Mischa Mischakoff (Note: Міша Мішаков) (April 16, 1895 – February 1, 1981, born Mykhailo Isaakovych Fishberg (Note: Михайло Ісаакович Фішберг)) was an outstanding violinist who, as a concertmaster, led many of America's greatest orchestras from the 1920s to the 1960s.

Mischakoff was born in Proskuriv, Russian Empire (now Khmelnytskyi, Ukraine). In 1921 he escaped from Russia with, among others, his friend and colleague, cellist Gregor Piatigorsky, with whom he had played in the Bolshoi Theatre in Moscow. Mischakoff emigrated to the United States later that year, becoming a naturalized citizen in 1927.

He led the string sections of the St. Petersburg Conservatory Orchestra, St. Petersburg Philharmonic Orchestra, Moscow Bolshoi Theatre, Warsaw Philharmonic Orchestra, then, after his arrival in the United States, the New York Symphony under Walter Damrosch (1924-1927), the Philadelphia Orchestra under Leopold Stokowski (1927-1930), the Chicago Symphony Orchestra under Frederick Stock (1930-1937), the NBC Symphony Orchestra under Arturo Toscanini (1937-1952), the Detroit Symphony Orchestra under Paul Paray (1952-1968), as well as, in retirement, the Baltimore Symphony Orchestra.

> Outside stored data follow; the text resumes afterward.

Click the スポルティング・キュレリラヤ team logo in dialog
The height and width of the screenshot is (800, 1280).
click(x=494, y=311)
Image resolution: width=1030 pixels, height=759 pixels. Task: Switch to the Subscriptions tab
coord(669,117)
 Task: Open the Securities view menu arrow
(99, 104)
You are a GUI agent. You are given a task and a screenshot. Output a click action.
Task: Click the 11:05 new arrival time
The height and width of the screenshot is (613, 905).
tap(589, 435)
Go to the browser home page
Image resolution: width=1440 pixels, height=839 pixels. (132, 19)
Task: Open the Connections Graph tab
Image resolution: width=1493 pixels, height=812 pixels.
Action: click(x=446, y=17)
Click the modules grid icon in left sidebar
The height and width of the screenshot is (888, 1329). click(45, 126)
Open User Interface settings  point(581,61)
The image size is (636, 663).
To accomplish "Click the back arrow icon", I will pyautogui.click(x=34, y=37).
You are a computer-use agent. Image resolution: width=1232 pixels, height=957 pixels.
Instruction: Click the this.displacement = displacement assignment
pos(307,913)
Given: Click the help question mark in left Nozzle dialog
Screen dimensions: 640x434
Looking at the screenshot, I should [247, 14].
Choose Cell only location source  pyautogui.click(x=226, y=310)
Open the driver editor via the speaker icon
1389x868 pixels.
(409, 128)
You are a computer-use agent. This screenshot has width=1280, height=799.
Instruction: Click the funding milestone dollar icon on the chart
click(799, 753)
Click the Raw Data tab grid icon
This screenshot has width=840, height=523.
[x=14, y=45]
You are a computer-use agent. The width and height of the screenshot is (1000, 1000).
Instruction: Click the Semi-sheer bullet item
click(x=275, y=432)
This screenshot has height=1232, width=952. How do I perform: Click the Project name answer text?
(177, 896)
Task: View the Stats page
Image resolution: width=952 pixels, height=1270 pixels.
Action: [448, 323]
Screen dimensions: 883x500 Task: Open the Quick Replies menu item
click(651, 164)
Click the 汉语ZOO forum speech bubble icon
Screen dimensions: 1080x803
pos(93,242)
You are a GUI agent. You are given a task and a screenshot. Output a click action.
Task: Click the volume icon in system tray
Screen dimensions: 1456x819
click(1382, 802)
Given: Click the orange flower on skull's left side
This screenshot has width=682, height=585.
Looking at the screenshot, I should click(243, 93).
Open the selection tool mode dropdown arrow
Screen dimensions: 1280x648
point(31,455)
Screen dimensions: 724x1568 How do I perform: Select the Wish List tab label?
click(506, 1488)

Mischa Mischakoff also led the Mischakoff String Quartet in the various cities where he lived, and between 1940 and 1952 he taught at the Juilliard School in New York. He then taught at Wayne State University in Detroit between 1952 and about 1980.

Mischakoff died on February 1, 1981, in Petoskey, Michigan. He owned four Stradivari violins, on which he appeared as soloist and recitalist, as well as a number of other fine violins by old and contemporary makers.

==Acclaim and criticism==

In 1951, Joseph Wechsberg wrote in Holiday Magazine that for a mythical dream orchestra composed of America's major orchestral leaders, Mischakoff would be the pick among concertmasters for head of first violins.

==Private life==
Mischakoff was survived by his wife, Hortense, their two sons, Paul and Matthew and their daughter,
Anne Mischakoff Heiles. Anne played in the Detroit Symphony Orchestra with her father. She later wrote his biography, published in 2006.

==Notes==

The biography of Mischa Mischakoff does not include his long association as concertmaster of the Chautauqua Symphony at Chautauqua Institution, Chautauqua NY. There, Mischakoff also led the Mischakoff String Quartet which gave weekly recitals during the summer season.